= Ramadan Çitaku =

Albanian politician

Ramadan Çitaku (1914–1990) (known as Baca) was an Albanian politician of the Party of Labour of Albania. A native of Kosovo, he was one of the founding members of the Albanian Communist Party, member of the General Council of the National Liberation Movement during World War II, Minister of Finance of Albania, and diplomat.

==Biography==
Çitaku was born in Mitrovica, Kosovo, which had only a few years before come under Serbian control. He studied in the "Harry Fultz Technical School" in Tirana, along with other future prominent Albanian communists as Anastas Lula, Sadik Premtja, Muhamet Gjollesha, Mehmet Shehu, and Sadik Stavaleci.
He was one of the founding members of the Albanian Communist Party, which after World War II was transformed into Party of Labour. He was a representative of the "Youth" (Alb: Rinia) Communist Group. He was elected member of the Central Committee and its Politburo in March 1943.

.

A trusted man of the Yugoslav communist Miladin Popović, Çitaku took active part during World War II using the name Ibrahim Baci. He was member of the 118-people Antifascist Council of National Liberation Movement or LANC (the main Albanian resistance front during World War II) established by the Congress of Përmet which took place on 24 May 1944 declaring the LANC council as a transitional parliament and establishing a provisional government, thus being crucial in helping the communists to take the power. In 1945, he became a member of the Constituent Assembly (Alb: Asambleja Kushtetuese), the first Albanian Parliament of post-World War II. He remained there until 1950.

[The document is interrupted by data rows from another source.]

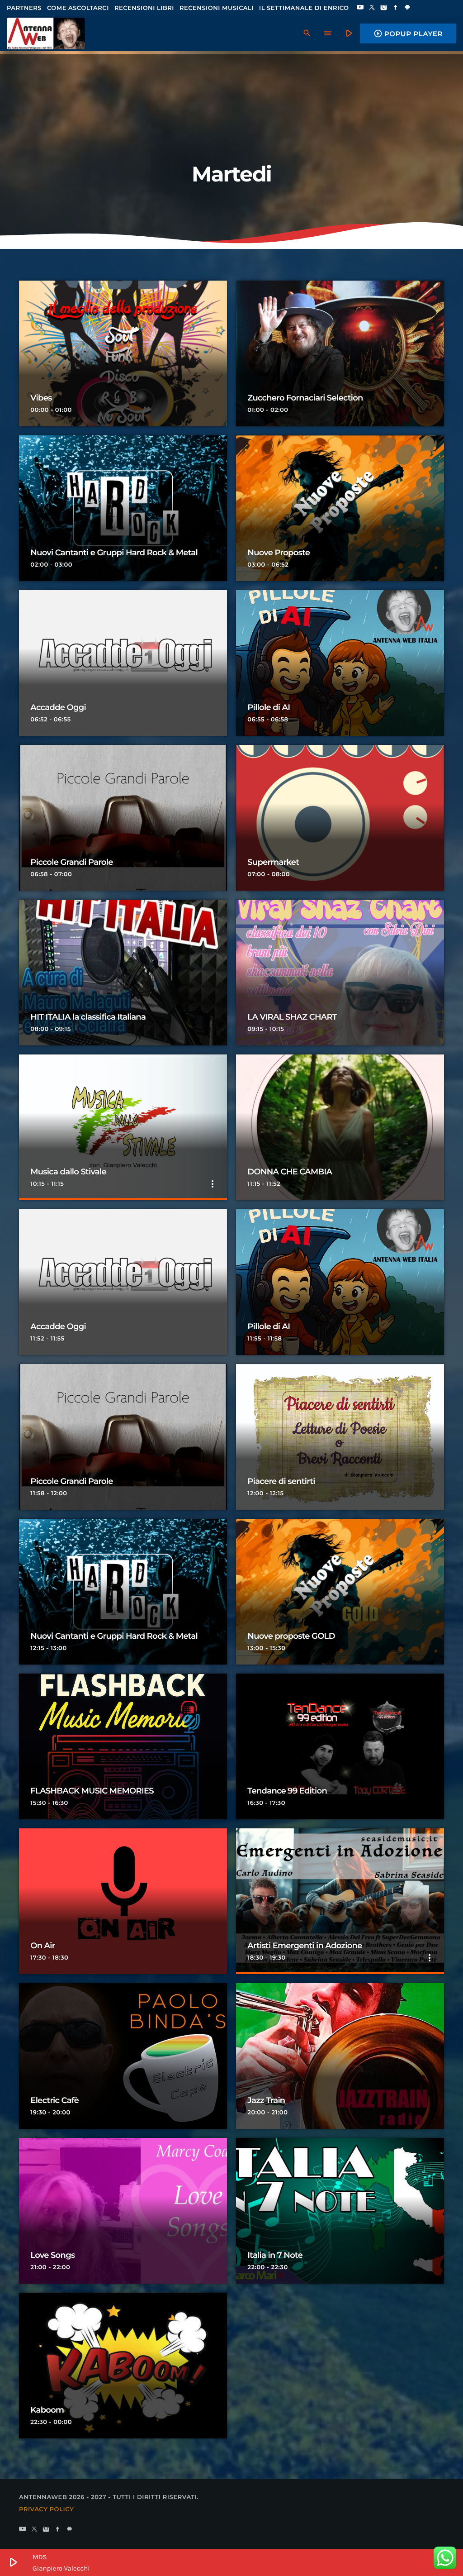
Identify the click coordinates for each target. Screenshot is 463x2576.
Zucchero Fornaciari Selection (305, 398)
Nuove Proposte (278, 553)
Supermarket (273, 862)
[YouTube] (360, 8)
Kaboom (47, 2410)
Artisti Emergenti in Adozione (304, 1946)
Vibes (41, 398)
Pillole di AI (268, 707)
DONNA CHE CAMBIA (289, 1172)
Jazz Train (266, 2100)
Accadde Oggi (58, 707)
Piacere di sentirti (281, 1481)
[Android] (407, 8)
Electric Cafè (54, 2100)
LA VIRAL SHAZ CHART (292, 1017)
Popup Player (408, 33)
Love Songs (52, 2255)
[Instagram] (383, 8)
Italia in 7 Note (274, 2255)
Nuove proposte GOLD (291, 1636)
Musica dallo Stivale (68, 1172)
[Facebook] (395, 8)
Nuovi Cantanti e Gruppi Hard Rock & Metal (114, 553)
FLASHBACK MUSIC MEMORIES (92, 1791)
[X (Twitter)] (372, 8)
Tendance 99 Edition (287, 1791)
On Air (42, 1946)
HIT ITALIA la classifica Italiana (88, 1017)
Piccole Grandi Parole (71, 862)
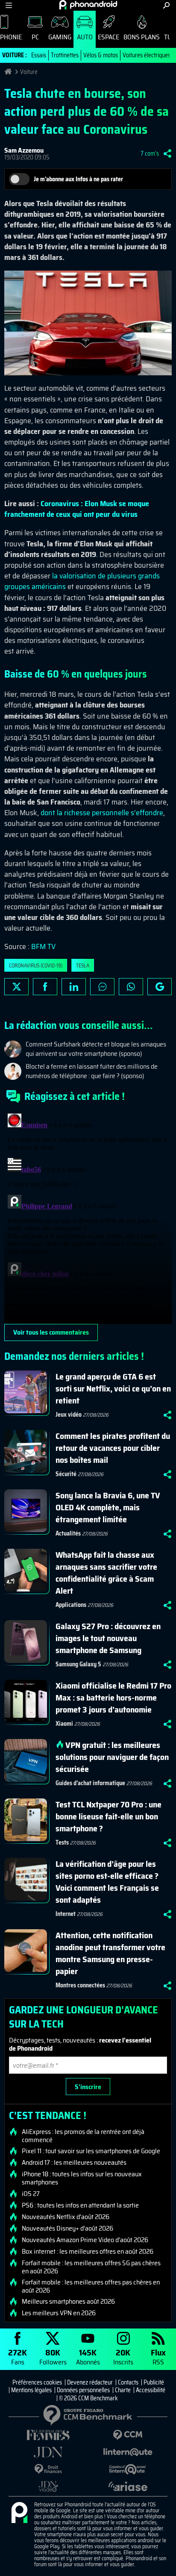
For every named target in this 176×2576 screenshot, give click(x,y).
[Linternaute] (127, 2452)
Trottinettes (65, 55)
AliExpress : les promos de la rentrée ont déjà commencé (83, 2136)
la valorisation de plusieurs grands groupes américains (82, 581)
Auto (85, 37)
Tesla (82, 965)
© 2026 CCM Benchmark (88, 2398)
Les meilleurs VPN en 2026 (59, 2313)
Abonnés (88, 2356)
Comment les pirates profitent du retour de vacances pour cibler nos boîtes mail (113, 1448)
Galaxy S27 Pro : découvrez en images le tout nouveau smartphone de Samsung (108, 1638)
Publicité (154, 2382)
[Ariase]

On 22 October 1944, due to his rich warfare curricula and without any distinguished skills in finance, he was elected Minister of Finance in the government of Prime Minister Enver Hoxha. He retained this position until his replacement by Kiço Ngjela on February 6, 1948. In 1946, he became the first Chairman of the Albanian-Yugoslav Friendship Society (Alb: Shoqata e miqësisë Shqipëri-Jugosllavi). In addition, during 1947–1948, he served as ambassador in Yugoslavia.
He served also as delegate of post-war Albanian governments in conferences and meetings.

A quiet man by nature, Çitaku could not escape the persecution and displacement that followed most of the key personalities of the Communist Party and World War II by Hoxha's clans. He was expelled from the Party during the 1st Congress of November 1948, but without any harsh consequences. From that moment he kept a very low profile. He served as head of the Savings Bank for some time, and was rehabilitated later. He rarely left his house and most of the Albanians didn't even know he was alive. Çitaku died at an old age on (4-5?) April 1990 and was buried on the 6th. Between the other participants in his funeral were the Politburo of the Labour Party of Albania members Rita Marko and Manush Myftiu, and candidate-members Pirro Kondi, Kiço Mustaqi, and Llambi Gegprifti.

A street in Tirana is named after him.